What the task requires: Whether an entry is long or short, retype it exactly.

Information:
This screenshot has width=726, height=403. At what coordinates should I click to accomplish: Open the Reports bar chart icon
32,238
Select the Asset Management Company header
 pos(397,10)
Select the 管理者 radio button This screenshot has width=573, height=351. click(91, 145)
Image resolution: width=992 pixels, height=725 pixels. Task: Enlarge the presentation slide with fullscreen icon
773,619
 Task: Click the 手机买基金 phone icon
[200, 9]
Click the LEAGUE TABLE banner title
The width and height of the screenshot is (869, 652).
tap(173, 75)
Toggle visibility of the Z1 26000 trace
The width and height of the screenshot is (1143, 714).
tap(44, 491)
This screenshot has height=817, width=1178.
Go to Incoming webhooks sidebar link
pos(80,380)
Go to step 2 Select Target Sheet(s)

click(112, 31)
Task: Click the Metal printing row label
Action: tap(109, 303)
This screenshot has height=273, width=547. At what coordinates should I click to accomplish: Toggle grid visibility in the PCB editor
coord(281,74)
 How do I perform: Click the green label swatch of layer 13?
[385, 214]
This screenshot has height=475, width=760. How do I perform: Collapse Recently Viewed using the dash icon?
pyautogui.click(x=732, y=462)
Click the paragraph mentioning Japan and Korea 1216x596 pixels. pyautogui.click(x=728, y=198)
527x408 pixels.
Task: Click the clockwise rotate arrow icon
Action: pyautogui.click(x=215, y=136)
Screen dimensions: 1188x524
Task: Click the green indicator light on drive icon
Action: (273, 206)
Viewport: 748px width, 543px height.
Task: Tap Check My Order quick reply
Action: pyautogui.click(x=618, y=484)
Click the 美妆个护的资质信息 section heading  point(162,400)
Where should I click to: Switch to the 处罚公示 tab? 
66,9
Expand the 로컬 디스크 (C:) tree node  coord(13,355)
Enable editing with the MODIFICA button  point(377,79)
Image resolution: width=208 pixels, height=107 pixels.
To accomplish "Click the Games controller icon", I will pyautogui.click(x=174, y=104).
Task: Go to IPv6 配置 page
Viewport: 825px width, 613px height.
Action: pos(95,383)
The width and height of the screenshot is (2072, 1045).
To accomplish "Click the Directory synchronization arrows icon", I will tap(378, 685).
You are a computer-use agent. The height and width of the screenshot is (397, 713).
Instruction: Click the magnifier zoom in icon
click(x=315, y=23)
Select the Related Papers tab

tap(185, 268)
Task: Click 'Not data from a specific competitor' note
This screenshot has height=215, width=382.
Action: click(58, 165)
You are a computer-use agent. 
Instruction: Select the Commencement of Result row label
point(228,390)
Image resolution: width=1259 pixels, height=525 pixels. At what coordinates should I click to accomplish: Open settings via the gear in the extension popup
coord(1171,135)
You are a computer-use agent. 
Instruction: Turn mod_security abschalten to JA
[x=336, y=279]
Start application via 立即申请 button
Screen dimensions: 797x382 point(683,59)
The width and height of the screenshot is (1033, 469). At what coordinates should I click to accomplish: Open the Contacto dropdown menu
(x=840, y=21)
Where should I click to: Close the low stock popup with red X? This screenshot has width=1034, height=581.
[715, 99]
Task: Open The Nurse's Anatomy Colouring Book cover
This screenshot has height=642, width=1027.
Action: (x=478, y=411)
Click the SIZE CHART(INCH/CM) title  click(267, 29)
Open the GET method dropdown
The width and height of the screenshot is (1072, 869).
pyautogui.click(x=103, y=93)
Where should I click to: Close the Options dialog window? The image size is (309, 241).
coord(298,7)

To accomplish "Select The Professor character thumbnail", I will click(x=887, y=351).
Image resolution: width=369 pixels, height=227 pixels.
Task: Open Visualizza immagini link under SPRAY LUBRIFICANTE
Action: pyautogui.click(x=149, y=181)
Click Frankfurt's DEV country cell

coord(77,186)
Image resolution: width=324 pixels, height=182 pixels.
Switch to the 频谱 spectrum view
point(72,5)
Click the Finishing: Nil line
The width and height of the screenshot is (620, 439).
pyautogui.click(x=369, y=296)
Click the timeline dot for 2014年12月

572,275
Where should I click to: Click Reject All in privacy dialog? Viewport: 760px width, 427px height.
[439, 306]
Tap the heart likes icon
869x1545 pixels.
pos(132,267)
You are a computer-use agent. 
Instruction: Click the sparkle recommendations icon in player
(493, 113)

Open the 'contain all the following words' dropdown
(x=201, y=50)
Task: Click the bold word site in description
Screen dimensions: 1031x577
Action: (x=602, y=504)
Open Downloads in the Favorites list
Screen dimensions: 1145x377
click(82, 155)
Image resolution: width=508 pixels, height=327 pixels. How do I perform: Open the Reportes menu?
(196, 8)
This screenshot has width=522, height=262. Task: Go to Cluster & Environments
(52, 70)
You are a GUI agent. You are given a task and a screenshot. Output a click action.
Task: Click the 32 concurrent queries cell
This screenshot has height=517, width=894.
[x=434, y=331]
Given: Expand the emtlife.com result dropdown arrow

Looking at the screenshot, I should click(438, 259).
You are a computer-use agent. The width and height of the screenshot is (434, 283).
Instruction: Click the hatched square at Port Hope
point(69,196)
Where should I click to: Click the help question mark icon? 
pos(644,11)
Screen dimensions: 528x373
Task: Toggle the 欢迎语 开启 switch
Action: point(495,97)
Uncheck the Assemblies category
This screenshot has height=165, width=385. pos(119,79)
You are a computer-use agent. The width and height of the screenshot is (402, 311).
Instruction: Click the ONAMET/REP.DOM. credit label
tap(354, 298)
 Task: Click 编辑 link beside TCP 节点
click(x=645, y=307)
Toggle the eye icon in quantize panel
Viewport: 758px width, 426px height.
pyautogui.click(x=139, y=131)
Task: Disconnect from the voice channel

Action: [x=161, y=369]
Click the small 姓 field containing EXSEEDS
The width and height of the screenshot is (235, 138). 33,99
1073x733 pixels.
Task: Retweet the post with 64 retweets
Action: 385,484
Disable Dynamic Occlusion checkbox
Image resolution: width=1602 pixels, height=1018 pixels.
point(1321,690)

Output of the task:
This screenshot has width=726, height=403. At what coordinates should I click to accomplish: Open the Reports bar chart icon
32,238
Select the Asset Management Company header
 pos(397,10)
Select the 管理者 radio button This screenshot has width=573, height=351. click(91, 145)
Image resolution: width=992 pixels, height=725 pixels. Task: Enlarge the presentation slide with fullscreen icon
773,619
 Task: Click the 手机买基金 phone icon
[200, 9]
Click the LEAGUE TABLE banner title
The width and height of the screenshot is (869, 652).
tap(173, 75)
Toggle visibility of the Z1 26000 trace
The width and height of the screenshot is (1143, 714).
tap(44, 491)
This screenshot has height=817, width=1178.
Go to Incoming webhooks sidebar link
pos(80,380)
Go to step 2 Select Target Sheet(s)

click(112, 31)
Task: Click the Metal printing row label
Action: tap(109, 303)
This screenshot has height=273, width=547. At what coordinates should I click to accomplish: Toggle grid visibility in the PCB editor
coord(281,74)
 How do I perform: Click the green label swatch of layer 13?
[385, 214]
This screenshot has height=475, width=760. How do I perform: Collapse Recently Viewed using the dash icon?
pyautogui.click(x=732, y=462)
Click the paragraph mentioning Japan and Korea 1216x596 pixels. pyautogui.click(x=728, y=198)
527x408 pixels.
Task: Click the clockwise rotate arrow icon
Action: pyautogui.click(x=215, y=136)
Screen dimensions: 1188x524
Task: Click the green indicator light on drive icon
Action: (273, 206)
Viewport: 748px width, 543px height.
Task: Tap Check My Order quick reply
Action: pyautogui.click(x=618, y=484)
Click the 美妆个护的资质信息 section heading  point(162,400)
Where should I click to: Switch to the 处罚公示 tab? 
66,9
Expand the 로컬 디스크 (C:) tree node  coord(13,355)
Enable editing with the MODIFICA button  point(377,79)
Image resolution: width=208 pixels, height=107 pixels.
To accomplish "Click the Games controller icon", I will pyautogui.click(x=174, y=104).
Task: Go to IPv6 配置 page
Viewport: 825px width, 613px height.
Action: pos(95,383)
The width and height of the screenshot is (2072, 1045).
To accomplish "Click the Directory synchronization arrows icon", I will tap(378, 685).
You are a computer-use agent. The height and width of the screenshot is (397, 713).
Instruction: Click the magnifier zoom in icon
click(x=315, y=23)
Select the Related Papers tab

tap(185, 268)
Task: Click 'Not data from a specific competitor' note
This screenshot has height=215, width=382.
Action: click(58, 165)
You are a computer-use agent. 
Instruction: Select the Commencement of Result row label
point(228,390)
Image resolution: width=1259 pixels, height=525 pixels. At what coordinates should I click to accomplish: Open settings via the gear in the extension popup
coord(1171,135)
You are a computer-use agent. 
Instruction: Turn mod_security abschalten to JA
[x=336, y=279]
Start application via 立即申请 button
Screen dimensions: 797x382 point(683,59)
The width and height of the screenshot is (1033, 469). At what coordinates should I click to accomplish: Open the Contacto dropdown menu
(x=840, y=21)
Where should I click to: Close the low stock popup with red X? This screenshot has width=1034, height=581.
[715, 99]
Task: Open The Nurse's Anatomy Colouring Book cover
This screenshot has height=642, width=1027.
Action: (x=478, y=411)
Click the SIZE CHART(INCH/CM) title  click(267, 29)
Open the GET method dropdown
The width and height of the screenshot is (1072, 869).
pyautogui.click(x=103, y=93)
Where should I click to: Close the Options dialog window? The image size is (309, 241).
coord(298,7)

To accomplish "Select The Professor character thumbnail", I will click(x=887, y=351).
Image resolution: width=369 pixels, height=227 pixels.
Task: Open Visualizza immagini link under SPRAY LUBRIFICANTE
Action: pyautogui.click(x=149, y=181)
Click Frankfurt's DEV country cell

coord(77,186)
Image resolution: width=324 pixels, height=182 pixels.
Switch to the 频谱 spectrum view
point(72,5)
Click the Finishing: Nil line
The width and height of the screenshot is (620, 439).
pyautogui.click(x=369, y=296)
Click the timeline dot for 2014年12月

572,275
Where should I click to: Click Reject All in privacy dialog? Viewport: 760px width, 427px height.
[439, 306]
Tap the heart likes icon
869x1545 pixels.
pos(132,267)
You are a computer-use agent. 
Instruction: Click the sparkle recommendations icon in player
(493, 113)

Open the 'contain all the following words' dropdown
(x=201, y=50)
Task: Click the bold word site in description
Screen dimensions: 1031x577
Action: (x=602, y=504)
Open Downloads in the Favorites list
Screen dimensions: 1145x377
click(82, 155)
Image resolution: width=508 pixels, height=327 pixels. How do I perform: Open the Reportes menu?
(196, 8)
This screenshot has width=522, height=262. Task: Go to Cluster & Environments
(52, 70)
You are a GUI agent. You are given a task and a screenshot. Output a click action.
Task: Click the 32 concurrent queries cell
This screenshot has height=517, width=894.
[x=434, y=331]
Given: Expand the emtlife.com result dropdown arrow

Looking at the screenshot, I should click(438, 259).
You are a computer-use agent. The width and height of the screenshot is (434, 283).
Instruction: Click the hatched square at Port Hope
point(69,196)
Where should I click to: Click the help question mark icon? 
pos(644,11)
Screen dimensions: 528x373
Task: Toggle the 欢迎语 开启 switch
Action: point(495,97)
Uncheck the Assemblies category
This screenshot has height=165, width=385. pos(119,79)
You are a computer-use agent. The width and height of the screenshot is (402, 311).
Instruction: Click the ONAMET/REP.DOM. credit label
tap(354, 298)
 Task: Click 编辑 link beside TCP 节点
click(x=645, y=307)
Toggle the eye icon in quantize panel
Viewport: 758px width, 426px height.
pyautogui.click(x=139, y=131)
Task: Disconnect from the voice channel

Action: [x=161, y=369]
Click the small 姓 field containing EXSEEDS
The width and height of the screenshot is (235, 138). 33,99
1073x733 pixels.
Task: Retweet the post with 64 retweets
Action: 385,484
Disable Dynamic Occlusion checkbox
Image resolution: width=1602 pixels, height=1018 pixels.
point(1321,690)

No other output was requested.